Yapabilir mi? Yapamaz efendim. Niye yapamaz onu size söyleyeyim. Yakasını tefecilere kaptırmışsa… Yakasını tefecilere kaptırmış, hem içeride hem dışarıda. Tefeci faiz oranı şu olacak diyor, bunlar da aynen ona uyuyorlar. Niçin? Borç para lazım, yoksa ekonomi dönmüyor. Bizim cumhuriyet tarihinde yakasını tefecilere kaptıran iktidar bu iktidardır, tefecilere hizmet eden iktidar bu iktidardır. Şimdi itiraf ediyorlar, efendim önlem almamız lazım. Günaydın, 15 yıldır ne yapıyordun sen? Birileri kandırıyordu. Sana bir sır daha vereyim, kimse duymasın. Şimdi seni tefeciler de kandırıyor. Sevgili Erdoğan, Sevgili Recep Bey, seni tefeciler de kandırıyor, yüksek faizlerle senden para alıyorlar, senden para çekiyorlar. Sen onlara hizmet eder konuma geldin.

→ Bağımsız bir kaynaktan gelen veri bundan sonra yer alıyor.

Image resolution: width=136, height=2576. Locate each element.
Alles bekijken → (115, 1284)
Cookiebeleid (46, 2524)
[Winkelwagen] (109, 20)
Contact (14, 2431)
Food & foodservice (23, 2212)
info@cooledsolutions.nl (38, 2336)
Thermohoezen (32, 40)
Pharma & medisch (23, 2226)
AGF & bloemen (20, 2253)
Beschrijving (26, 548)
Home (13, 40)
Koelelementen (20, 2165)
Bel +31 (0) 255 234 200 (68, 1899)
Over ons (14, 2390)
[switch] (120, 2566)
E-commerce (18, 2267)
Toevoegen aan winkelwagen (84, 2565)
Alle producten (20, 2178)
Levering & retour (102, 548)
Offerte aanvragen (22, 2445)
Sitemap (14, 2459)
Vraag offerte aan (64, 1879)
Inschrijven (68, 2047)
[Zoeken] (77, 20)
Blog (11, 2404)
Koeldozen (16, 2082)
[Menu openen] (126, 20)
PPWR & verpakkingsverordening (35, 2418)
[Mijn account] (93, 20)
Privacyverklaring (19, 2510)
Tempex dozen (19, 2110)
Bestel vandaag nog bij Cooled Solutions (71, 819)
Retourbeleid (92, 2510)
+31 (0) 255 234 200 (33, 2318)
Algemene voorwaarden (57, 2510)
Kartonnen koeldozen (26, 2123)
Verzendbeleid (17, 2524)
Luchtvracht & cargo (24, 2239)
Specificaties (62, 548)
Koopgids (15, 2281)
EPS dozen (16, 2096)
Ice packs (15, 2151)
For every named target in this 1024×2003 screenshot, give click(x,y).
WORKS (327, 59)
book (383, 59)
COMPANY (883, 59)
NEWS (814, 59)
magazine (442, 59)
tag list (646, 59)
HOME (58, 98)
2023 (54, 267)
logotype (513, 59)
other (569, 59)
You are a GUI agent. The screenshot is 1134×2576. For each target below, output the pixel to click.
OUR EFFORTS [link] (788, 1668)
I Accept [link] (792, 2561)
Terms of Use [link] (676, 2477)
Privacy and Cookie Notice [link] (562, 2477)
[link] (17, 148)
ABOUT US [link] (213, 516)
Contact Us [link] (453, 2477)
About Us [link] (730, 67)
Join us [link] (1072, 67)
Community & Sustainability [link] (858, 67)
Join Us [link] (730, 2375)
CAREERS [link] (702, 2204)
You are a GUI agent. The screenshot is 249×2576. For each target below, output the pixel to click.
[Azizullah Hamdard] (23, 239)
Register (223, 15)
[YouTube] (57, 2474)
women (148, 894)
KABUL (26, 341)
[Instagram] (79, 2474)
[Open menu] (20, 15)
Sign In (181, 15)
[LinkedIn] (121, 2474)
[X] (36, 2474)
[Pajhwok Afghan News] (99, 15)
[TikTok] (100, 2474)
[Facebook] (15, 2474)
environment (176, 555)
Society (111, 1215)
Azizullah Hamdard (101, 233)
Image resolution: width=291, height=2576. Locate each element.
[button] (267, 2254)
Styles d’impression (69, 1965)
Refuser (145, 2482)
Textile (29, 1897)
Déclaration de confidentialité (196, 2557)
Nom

Ve devam ediyor; “enflasyon çift haneli rakamdan tek haneye inmiş değil” iyi, enflasyonun inmediğini itiraf ediyor. “Bu mantıkla bu kafayla gidildiği sürece inmez de” Allah Allah, CHP iktidarda, bu kafayla bu mantıkla giderse inmez diyor tabii. “Şu anda yüzde 16, 17, 18, hatta 20’nin üzerinde faiz uygulayan bankalar var” günaydın Recep Bey, evet günaydın. “Bu şartlarda istihdam nasıl düzelecek?” Demek ki işsizliğin farkına yeni vardı, insanlar kendisini yakınca.

HEM MEMLEKETİ BU HALE GETİRECEKSİN, HEM ŞİKAYET EDECEKSİN HEM DE ZEYTİNYAĞI GİBİ SUYUN ÜSTÜNE ÇIKACAKSIN

“Yatırım olmadan istihdam olur mu? Olmaz, olmayacak.” Doğru, bu kadar işsizlik nereden çıkıyor? Sen tefecilere hizmet edip, 149 milyar dolar bir avuç tefeciye faiz olarak ödersen, bu ülkede kim yatırım yapacak? Devam ediyor; “Millet zannediyor ki, krediyi alan eziliyor. Krediyi alan değil, aslında tüketici eziliyor.” Doğru söylüyor. “Krediyi alan öyle veya böyle işini çeviriyor, çeviremiyorsa da batıyor. Bütün bunları görmezden gelmek doğru değildir.” Doğru. Bak doğruya doğru diyoruz Recep Bey. Sen doğruları söylüyorsun, ama bu doğruları söylemek, senin doğru yaptığın anlamına gelmiyor. Sen memleketi bu hale getirdin. Bu hale getirip, şimdi şikâyet ediyorsun; hem suçlu, hem güçlü buna denir işte. İnsanda biraz ar damarı olur, utanma duygusu olur. Hem memleketi bu hale getireceksin, hem şikâyet edeceksin, hem de zeytinyağı gibi suyun üstüne çıkacaksın, hiçbir kusuru yokmuş gibi. Sorumlu kim? Sorumlu CHP… Sevsinler senin CHP’ni.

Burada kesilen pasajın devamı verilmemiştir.